▶ **Record excerpts**:

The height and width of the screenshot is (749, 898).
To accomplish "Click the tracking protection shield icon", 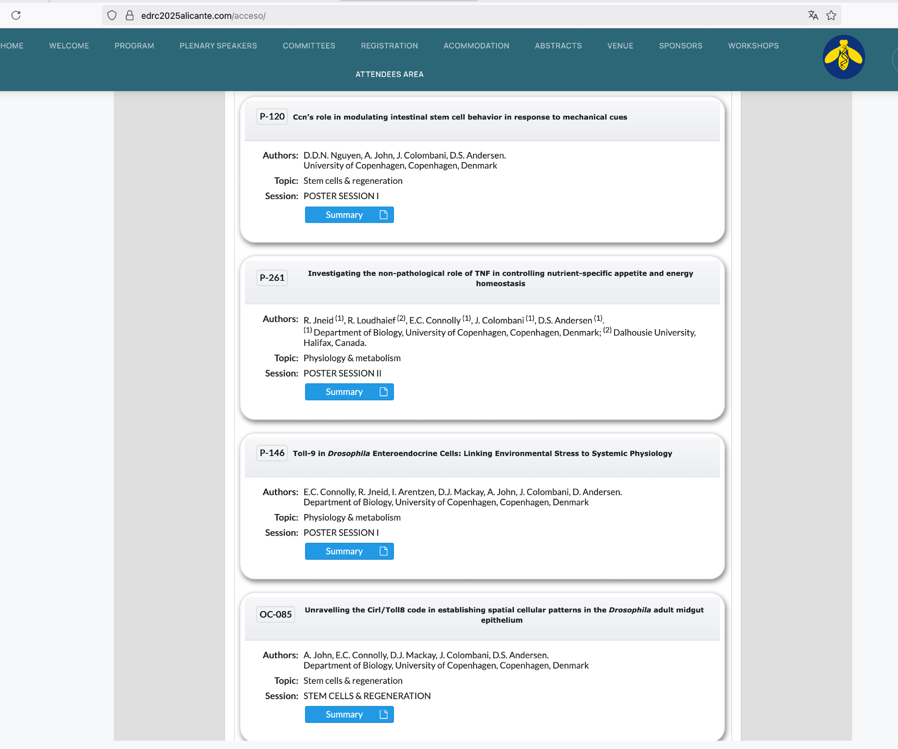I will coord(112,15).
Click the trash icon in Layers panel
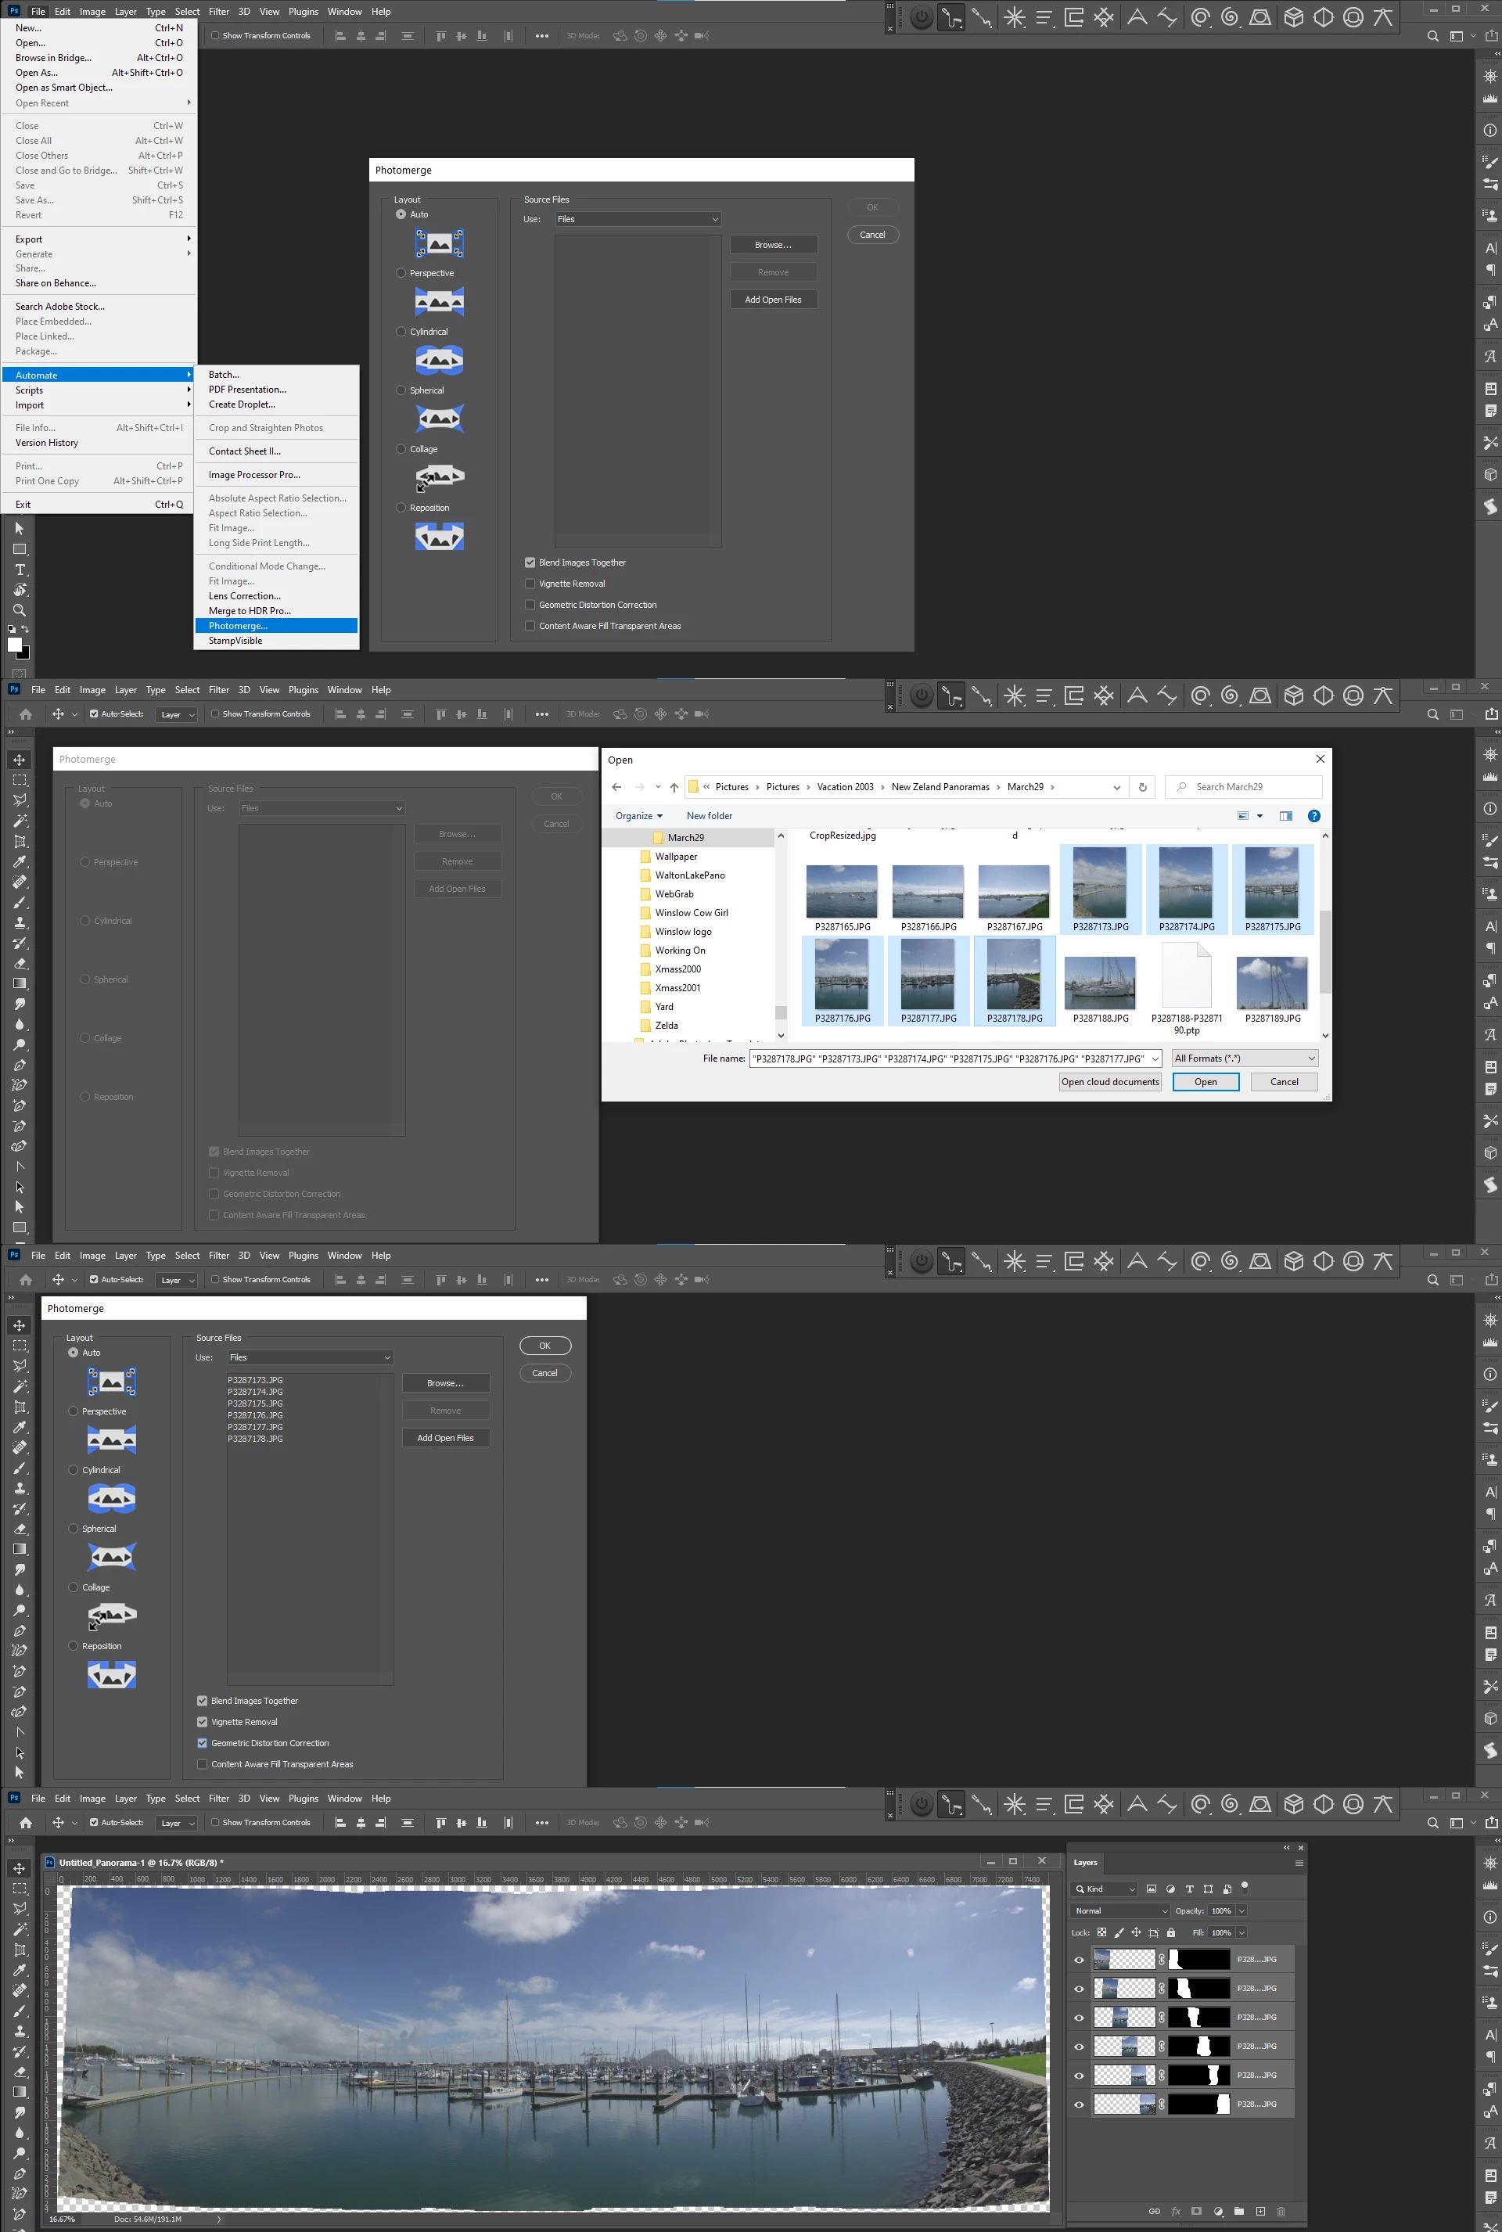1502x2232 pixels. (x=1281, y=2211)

...

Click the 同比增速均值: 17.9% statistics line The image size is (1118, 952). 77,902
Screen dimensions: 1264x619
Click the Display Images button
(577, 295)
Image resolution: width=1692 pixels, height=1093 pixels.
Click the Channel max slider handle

▶ **Task statement**: Pick out each line above that includes "height" and show it.

▶ **Expected output**:
The height and width of the screenshot is (749, 898).
Image resolution: width=1692 pixels, height=1093 pixels.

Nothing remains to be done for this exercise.